The moderate yet significant increase in fertility in the last 10 years is further specified by diverse regional patterns. In the northern regions of Italy, period fertility has returned to the levels observed in the early 1980s, in large part due to an increasing number of babies born to immigrants, whose fertility is higher than native Italians. Overall, however, there has probably occurred a slight increase in native fertility as well, related to both new forms of family formation among the younger cohorts and to a recovery of postponed births among the older cohorts (today about 15% of births occur outside of wedlock, while about 10% of births are from immigrant parents).

In a number of southern regions, on the other hand, period fertility has continued to decline to very low levels (e.g. in 2005, TFR in Sardinia was at around 1.0). In other southern regions, period fertility levels have recently stabilized, although at levels much lower than those observed in early 1980s. Even if one considers cohort fertility, rather than looking at period measures, Italian fertility levels still result particularly low. According to the Council of Europe’s 2005 Demographic Yearbook, Italy has the lowest total cohort fertility rate (CTFR) in Europe (1.5 for the birth cohort 1965), and there is no indication that the decline in cohort fertility has come to a halt.

Analyses which take into account diverse trends in fertility levels across regions and social groups can reveal more detailed information. For example, recent studies indicate that the negative impact of level of education on fertility levels has begun to decrease. (Rosina 2004; Dalla Zuanna, Tanturri, in press). In the first part of our paper we present and discuss current developments with regard to fertility in Italy, both at the national and regional levels, using data recently published by the Italian National Institute of Statistics (Istat, 2006).

We apply a cohort approach, showing changes both in CTFR and in the timing of births for the 1950-1980 cohorts. In the second part of our paper, we focus on “late first-birth fertility” (entry into motherhood after the age of 35), using individual level data from the 2003 Istat multipurpose survey on the family “Famiglia e soggetti sociali”. We investigate both the determinants of postponement (or the propensity to reach age 35 without having had a child) as well as the determinants of recovery (or the propensity to subsequently have a child for those women who reach age 35 with parity zero).

Italy’s path to very low fertility. The adequacy of economic and second demographic transition theories
David Kertzer, Michael White, Laura Bernardi, Giuseppe Gabrielli

The deep drop of the fertility rate in Italy to among the lowest in the world challenges contemporary theories of childbearing and family building.

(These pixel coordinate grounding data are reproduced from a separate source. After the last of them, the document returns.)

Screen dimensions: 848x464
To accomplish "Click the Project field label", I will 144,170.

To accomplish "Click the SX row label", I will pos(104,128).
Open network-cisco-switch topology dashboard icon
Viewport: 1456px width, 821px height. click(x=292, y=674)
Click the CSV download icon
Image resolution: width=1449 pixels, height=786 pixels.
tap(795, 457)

Among high income countries, Italy was presumed to have characteristics of family values and female labor force participation that would favor higher fertility than its European neighbors to the north. We test competing economic and cultural explanations, drawing on new nationally representative, longitudinal data to examine first union, first birth, and second birth. Our event history analysis finds some support for economic determinants of family formation and fertility, but the clear importance of regional differences and of secularization suggests that such an explanation is at best incomplete and that cultural and ideational factors must be considered.